Thierry Clermont (écouter audio) est journaliste au Figaro…et écrivain ; son livre Barroco bordello séduit ses collègues, de Christine Jordis pour le même Figlitt : « l’essentiel de ce livre (…) c’est la présence de la ville elle-même, La Havane. » à Alain Nicolas (l’Huma) qui en souligne la richesse culturelle de Desnos à Prokofiev ou Fangio ou encore, dans L’orient, le jour, Josyane Savigneau « lire son Barocco bordello, c’est déjà chaleur, rhum et littérature garantis. »

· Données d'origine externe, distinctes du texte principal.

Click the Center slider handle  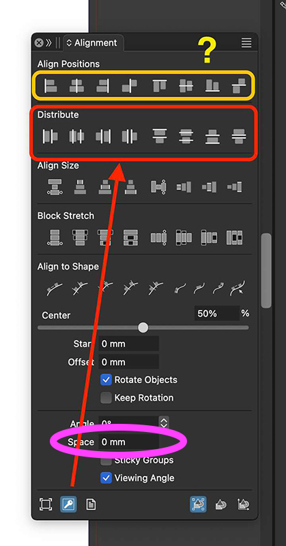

Après avoir connu les unes et les questions (finalement pas si essentielles consacrées) à son identité, voici le retour d’Elena Ferrante mais plus en pages intérieures. Si une majorité des lecteurs professionnels continue de la suivre en affirmant la solidité de ce nouveau roman (La vie mensongère des adultes, Gallimard), Florence Noiville du MDL commence à fatiguer ; Naples y est, d’accord, mais « En dépit de ces ingrédients familiers, quelque chose ne « prend » pas dans ce roman d’initiation pourtant lancé à grand renfort de marketing, en novembre 2019, par l’éditeur romain e/o et déjà acheté par Netflix. On ne s’attache ni ne s’émeut réellement ».